# Work required
Count how many lines in the material below contain the string "link", treating uppercase and lowercase as different. Reply with the number alone.

# Data in this exercise
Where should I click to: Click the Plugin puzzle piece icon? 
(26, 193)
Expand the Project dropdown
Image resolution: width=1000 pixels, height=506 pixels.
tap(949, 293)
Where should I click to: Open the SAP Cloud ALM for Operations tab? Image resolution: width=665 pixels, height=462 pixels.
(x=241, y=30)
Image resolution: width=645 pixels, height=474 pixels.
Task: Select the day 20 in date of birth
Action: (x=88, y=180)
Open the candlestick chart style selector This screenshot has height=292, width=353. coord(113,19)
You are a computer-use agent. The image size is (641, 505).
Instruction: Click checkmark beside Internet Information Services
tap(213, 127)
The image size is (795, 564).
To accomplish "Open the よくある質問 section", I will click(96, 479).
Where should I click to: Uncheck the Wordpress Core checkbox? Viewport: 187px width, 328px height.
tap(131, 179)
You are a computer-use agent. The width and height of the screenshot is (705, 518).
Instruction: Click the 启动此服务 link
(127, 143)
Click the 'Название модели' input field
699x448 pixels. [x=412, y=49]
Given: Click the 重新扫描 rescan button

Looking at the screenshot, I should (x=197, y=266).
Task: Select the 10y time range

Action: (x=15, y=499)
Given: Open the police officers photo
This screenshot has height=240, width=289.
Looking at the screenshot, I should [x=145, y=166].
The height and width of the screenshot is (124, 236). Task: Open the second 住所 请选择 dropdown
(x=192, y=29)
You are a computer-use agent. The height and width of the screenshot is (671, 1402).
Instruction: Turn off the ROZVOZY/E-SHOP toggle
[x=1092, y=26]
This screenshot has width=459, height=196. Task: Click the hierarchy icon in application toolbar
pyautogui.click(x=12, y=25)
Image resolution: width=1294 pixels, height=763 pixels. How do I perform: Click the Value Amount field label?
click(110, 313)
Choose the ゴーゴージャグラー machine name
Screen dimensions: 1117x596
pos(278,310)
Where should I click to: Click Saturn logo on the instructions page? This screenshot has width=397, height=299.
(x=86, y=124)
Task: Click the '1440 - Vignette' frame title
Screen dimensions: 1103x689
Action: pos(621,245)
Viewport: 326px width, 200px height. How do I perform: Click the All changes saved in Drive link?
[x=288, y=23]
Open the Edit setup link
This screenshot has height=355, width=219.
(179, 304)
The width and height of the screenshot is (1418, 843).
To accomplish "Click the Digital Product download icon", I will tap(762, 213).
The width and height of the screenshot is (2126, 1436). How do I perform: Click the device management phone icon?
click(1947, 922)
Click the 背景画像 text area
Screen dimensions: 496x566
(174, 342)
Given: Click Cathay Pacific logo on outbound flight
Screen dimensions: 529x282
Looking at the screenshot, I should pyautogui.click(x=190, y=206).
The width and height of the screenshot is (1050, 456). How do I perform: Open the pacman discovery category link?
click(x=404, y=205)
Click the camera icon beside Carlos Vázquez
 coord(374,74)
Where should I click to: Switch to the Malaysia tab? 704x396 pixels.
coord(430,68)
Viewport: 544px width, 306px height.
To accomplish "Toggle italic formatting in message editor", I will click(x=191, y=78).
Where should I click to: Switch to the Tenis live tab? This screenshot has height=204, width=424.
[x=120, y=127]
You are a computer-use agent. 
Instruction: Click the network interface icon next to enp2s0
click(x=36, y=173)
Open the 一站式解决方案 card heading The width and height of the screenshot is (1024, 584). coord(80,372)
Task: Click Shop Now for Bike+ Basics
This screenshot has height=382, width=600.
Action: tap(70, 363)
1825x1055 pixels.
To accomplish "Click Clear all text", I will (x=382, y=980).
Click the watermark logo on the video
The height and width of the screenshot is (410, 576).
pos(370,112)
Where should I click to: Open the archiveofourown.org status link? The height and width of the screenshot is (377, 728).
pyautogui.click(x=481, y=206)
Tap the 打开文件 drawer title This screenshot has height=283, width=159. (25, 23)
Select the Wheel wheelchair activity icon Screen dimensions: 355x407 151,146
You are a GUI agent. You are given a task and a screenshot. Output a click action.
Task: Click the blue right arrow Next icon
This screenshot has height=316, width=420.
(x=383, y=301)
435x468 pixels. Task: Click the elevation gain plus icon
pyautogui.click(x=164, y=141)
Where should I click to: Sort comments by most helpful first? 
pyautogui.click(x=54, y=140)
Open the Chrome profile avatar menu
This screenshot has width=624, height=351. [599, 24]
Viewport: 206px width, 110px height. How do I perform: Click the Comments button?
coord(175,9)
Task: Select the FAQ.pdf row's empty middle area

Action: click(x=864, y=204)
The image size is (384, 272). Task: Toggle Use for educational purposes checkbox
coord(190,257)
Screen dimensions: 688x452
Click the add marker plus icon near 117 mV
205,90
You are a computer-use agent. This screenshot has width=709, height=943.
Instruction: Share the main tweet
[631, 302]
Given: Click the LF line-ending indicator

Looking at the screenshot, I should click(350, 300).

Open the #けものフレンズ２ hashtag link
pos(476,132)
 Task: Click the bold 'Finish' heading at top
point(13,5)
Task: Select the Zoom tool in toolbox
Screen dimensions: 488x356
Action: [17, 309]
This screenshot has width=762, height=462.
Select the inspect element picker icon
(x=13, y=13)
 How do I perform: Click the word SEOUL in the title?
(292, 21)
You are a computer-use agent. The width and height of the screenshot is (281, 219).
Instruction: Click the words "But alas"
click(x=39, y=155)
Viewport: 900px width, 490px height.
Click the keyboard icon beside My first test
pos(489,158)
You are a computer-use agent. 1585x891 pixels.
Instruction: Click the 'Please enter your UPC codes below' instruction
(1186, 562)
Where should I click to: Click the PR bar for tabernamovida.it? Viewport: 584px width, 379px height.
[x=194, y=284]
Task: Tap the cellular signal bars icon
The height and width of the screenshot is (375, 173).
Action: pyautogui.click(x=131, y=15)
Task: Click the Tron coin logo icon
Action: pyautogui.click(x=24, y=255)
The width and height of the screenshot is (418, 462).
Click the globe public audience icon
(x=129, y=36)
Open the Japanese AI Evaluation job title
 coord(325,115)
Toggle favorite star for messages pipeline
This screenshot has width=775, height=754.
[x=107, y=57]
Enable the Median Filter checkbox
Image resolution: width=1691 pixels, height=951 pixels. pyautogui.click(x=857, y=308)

# Answer for the task
6